Collected data
= = = =

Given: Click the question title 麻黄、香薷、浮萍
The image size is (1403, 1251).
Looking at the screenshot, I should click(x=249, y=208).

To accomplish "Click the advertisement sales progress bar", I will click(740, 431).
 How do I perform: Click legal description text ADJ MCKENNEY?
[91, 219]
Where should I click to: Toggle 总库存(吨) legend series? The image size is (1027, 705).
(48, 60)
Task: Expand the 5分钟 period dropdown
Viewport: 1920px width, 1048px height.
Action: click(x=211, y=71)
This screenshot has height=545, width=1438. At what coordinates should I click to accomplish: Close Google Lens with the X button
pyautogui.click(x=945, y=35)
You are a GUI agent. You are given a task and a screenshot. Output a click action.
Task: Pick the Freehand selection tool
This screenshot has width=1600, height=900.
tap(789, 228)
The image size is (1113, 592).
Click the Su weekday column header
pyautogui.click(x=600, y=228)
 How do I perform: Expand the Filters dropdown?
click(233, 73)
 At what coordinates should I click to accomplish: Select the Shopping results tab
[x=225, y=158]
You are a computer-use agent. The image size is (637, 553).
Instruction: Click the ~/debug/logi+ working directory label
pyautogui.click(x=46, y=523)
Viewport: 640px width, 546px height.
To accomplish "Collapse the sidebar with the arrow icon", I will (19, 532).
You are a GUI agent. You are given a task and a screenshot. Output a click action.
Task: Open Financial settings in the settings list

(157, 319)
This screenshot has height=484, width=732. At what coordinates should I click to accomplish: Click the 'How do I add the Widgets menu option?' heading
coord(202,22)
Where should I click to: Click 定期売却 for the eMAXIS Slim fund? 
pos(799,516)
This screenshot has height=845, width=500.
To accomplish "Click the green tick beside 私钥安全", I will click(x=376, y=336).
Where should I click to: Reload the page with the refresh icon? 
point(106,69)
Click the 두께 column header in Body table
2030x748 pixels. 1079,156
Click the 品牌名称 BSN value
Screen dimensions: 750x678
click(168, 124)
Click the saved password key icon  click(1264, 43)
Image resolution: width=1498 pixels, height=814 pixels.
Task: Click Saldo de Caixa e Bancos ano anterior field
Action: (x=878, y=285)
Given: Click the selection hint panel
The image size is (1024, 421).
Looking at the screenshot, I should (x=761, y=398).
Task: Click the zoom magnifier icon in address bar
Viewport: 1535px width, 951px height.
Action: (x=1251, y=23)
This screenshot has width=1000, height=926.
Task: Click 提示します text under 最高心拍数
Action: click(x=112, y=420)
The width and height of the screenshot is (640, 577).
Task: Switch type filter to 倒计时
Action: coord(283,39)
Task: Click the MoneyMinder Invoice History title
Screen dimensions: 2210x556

= = = =

- _WHAT THIS TASK INVOLVES_
Where the data above reaches the line holding "At what coordinates should I click to accomplish: Select", begin printing, and stop after the line holding "Given: Click the selection hint panel". Each line must be reproduced exactly, with nothing else added.

- _RESPONSE AREA_
 At what coordinates should I click to accomplish: Select the Shopping results tab
[x=225, y=158]
You are a computer-use agent. The image size is (637, 553).
Instruction: Click the ~/debug/logi+ working directory label
pyautogui.click(x=46, y=523)
Viewport: 640px width, 546px height.
To accomplish "Collapse the sidebar with the arrow icon", I will (19, 532).
You are a GUI agent. You are given a task and a screenshot. Output a click action.
Task: Open Financial settings in the settings list

(157, 319)
This screenshot has height=484, width=732. At what coordinates should I click to accomplish: Click the 'How do I add the Widgets menu option?' heading
coord(202,22)
Where should I click to: Click 定期売却 for the eMAXIS Slim fund? 
pos(799,516)
This screenshot has height=845, width=500.
To accomplish "Click the green tick beside 私钥安全", I will click(x=376, y=336).
Where should I click to: Reload the page with the refresh icon? 
point(106,69)
Click the 두께 column header in Body table
2030x748 pixels. 1079,156
Click the 品牌名称 BSN value
Screen dimensions: 750x678
click(168, 124)
Click the saved password key icon  click(1264, 43)
Image resolution: width=1498 pixels, height=814 pixels.
Task: Click Saldo de Caixa e Bancos ano anterior field
Action: (x=878, y=285)
Given: Click the selection hint panel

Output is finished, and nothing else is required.